(Recorded data)
# # # #

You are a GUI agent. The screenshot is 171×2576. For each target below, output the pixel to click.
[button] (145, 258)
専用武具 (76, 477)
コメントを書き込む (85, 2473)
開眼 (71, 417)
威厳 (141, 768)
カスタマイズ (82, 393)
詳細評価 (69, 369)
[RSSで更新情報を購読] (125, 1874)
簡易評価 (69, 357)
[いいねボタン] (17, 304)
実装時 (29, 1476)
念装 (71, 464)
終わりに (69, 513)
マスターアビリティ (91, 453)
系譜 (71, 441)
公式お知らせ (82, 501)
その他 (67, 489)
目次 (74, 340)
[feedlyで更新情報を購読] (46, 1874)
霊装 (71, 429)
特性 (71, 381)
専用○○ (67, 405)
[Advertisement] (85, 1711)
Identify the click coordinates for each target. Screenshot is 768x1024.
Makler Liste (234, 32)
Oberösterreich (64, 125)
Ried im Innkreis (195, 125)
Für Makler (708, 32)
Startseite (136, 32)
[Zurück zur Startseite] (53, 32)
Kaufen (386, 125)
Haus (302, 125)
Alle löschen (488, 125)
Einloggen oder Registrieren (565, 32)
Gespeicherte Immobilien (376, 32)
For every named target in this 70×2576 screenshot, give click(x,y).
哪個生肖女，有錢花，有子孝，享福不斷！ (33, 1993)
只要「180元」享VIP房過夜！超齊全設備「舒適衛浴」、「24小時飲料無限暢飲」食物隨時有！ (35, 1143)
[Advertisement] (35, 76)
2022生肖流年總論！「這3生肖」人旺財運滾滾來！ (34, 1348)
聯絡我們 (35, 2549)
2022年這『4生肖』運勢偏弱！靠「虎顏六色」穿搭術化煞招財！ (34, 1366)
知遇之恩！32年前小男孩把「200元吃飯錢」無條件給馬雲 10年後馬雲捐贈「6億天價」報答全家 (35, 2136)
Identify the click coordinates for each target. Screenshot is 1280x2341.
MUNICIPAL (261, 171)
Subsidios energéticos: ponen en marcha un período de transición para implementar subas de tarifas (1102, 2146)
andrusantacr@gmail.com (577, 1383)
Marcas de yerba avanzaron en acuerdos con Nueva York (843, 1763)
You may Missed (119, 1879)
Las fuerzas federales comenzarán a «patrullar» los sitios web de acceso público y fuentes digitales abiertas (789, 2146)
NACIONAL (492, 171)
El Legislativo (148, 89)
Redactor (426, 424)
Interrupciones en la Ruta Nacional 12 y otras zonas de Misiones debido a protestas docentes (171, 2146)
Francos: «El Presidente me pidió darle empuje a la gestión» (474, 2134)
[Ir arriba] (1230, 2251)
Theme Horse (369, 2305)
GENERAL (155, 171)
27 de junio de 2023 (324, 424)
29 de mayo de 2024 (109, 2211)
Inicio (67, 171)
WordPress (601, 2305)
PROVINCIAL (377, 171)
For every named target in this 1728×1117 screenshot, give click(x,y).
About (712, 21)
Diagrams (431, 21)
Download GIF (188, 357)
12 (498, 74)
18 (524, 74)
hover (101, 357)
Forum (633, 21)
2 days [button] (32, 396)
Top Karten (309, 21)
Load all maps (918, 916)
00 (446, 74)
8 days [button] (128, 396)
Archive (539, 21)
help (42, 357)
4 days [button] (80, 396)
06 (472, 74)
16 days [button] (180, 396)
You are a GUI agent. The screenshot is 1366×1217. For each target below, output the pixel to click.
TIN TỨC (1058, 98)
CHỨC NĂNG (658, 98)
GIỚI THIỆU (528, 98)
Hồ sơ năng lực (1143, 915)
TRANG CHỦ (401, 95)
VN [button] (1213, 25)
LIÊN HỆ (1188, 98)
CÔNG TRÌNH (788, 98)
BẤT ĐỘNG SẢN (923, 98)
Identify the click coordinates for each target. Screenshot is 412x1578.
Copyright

# # # #

**YOUR GOAL**: Please quote the records above exactly, without skipping a line.

**SOLUTION FOR THIS EXERCISE**:
You are a GUI agent. The screenshot is 171×2576. For each target below, output the pixel to click.
[button] (145, 258)
専用武具 (76, 477)
コメントを書き込む (85, 2473)
開眼 (71, 417)
威厳 (141, 768)
カスタマイズ (82, 393)
詳細評価 (69, 369)
[RSSで更新情報を購読] (125, 1874)
簡易評価 (69, 357)
[いいねボタン] (17, 304)
実装時 (29, 1476)
念装 (71, 464)
終わりに (69, 513)
マスターアビリティ (91, 453)
系譜 (71, 441)
公式お知らせ (82, 501)
その他 (67, 489)
目次 (74, 340)
[feedlyで更新情報を購読] (46, 1874)
霊装 (71, 429)
特性 (71, 381)
専用○○ (67, 405)
[Advertisement] (85, 1711)
Identify the click coordinates for each target. Screenshot is 768x1024.
Makler Liste (234, 32)
Oberösterreich (64, 125)
Ried im Innkreis (195, 125)
Für Makler (708, 32)
Startseite (136, 32)
[Zurück zur Startseite] (53, 32)
Kaufen (386, 125)
Haus (302, 125)
Alle löschen (488, 125)
Einloggen oder Registrieren (565, 32)
Gespeicherte Immobilien (376, 32)
For every named target in this 70×2576 screenshot, give click(x,y).
哪個生肖女，有錢花，有子孝，享福不斷！ (33, 1993)
只要「180元」享VIP房過夜！超齊全設備「舒適衛浴」、「24小時飲料無限暢飲」食物隨時有！ (35, 1143)
[Advertisement] (35, 76)
2022生肖流年總論！「這3生肖」人旺財運滾滾來！ (34, 1348)
聯絡我們 (35, 2549)
2022年這『4生肖』運勢偏弱！靠「虎顏六色」穿搭術化煞招財！ (34, 1366)
知遇之恩！32年前小男孩把「200元吃飯錢」無條件給馬雲 10年後馬雲捐贈「6億天價」報答全家 (35, 2136)
Identify the click coordinates for each target. Screenshot is 1280x2341.
MUNICIPAL (261, 171)
Subsidios energéticos: ponen en marcha un período de transición para implementar subas de tarifas (1102, 2146)
andrusantacr@gmail.com (577, 1383)
Marcas de yerba avanzaron en acuerdos con Nueva York (843, 1763)
You may Missed (119, 1879)
Las fuerzas federales comenzarán a «patrullar» los sitios web de acceso público y fuentes digitales abiertas (789, 2146)
NACIONAL (492, 171)
El Legislativo (148, 89)
Redactor (426, 424)
Interrupciones en la Ruta Nacional 12 y otras zonas de Misiones debido a protestas docentes (171, 2146)
Francos: «El Presidente me pidió darle empuje a la gestión» (474, 2134)
[Ir arriba] (1230, 2251)
Theme Horse (369, 2305)
GENERAL (155, 171)
27 de junio de 2023 (324, 424)
29 de mayo de 2024 (109, 2211)
Inicio (67, 171)
WordPress (601, 2305)
PROVINCIAL (377, 171)
For every named target in this 1728×1117 screenshot, give click(x,y).
About (712, 21)
Diagrams (431, 21)
Download GIF (188, 357)
12 (498, 74)
18 (524, 74)
hover (101, 357)
Forum (633, 21)
2 days [button] (32, 396)
Top Karten (309, 21)
Load all maps (918, 916)
00 (446, 74)
8 days [button] (128, 396)
Archive (539, 21)
help (42, 357)
4 days [button] (80, 396)
06 (472, 74)
16 days [button] (180, 396)
You are a GUI agent. The screenshot is 1366×1217. For each target below, output the pixel to click.
TIN TỨC (1058, 98)
CHỨC NĂNG (658, 98)
GIỚI THIỆU (528, 98)
Hồ sơ năng lực (1143, 915)
TRANG CHỦ (401, 95)
VN [button] (1213, 25)
LIÊN HỆ (1188, 98)
CÔNG TRÌNH (788, 98)
BẤT ĐỘNG SẢN (923, 98)
Identify the click coordinates for each target. Screenshot is 412x1578.
Copyright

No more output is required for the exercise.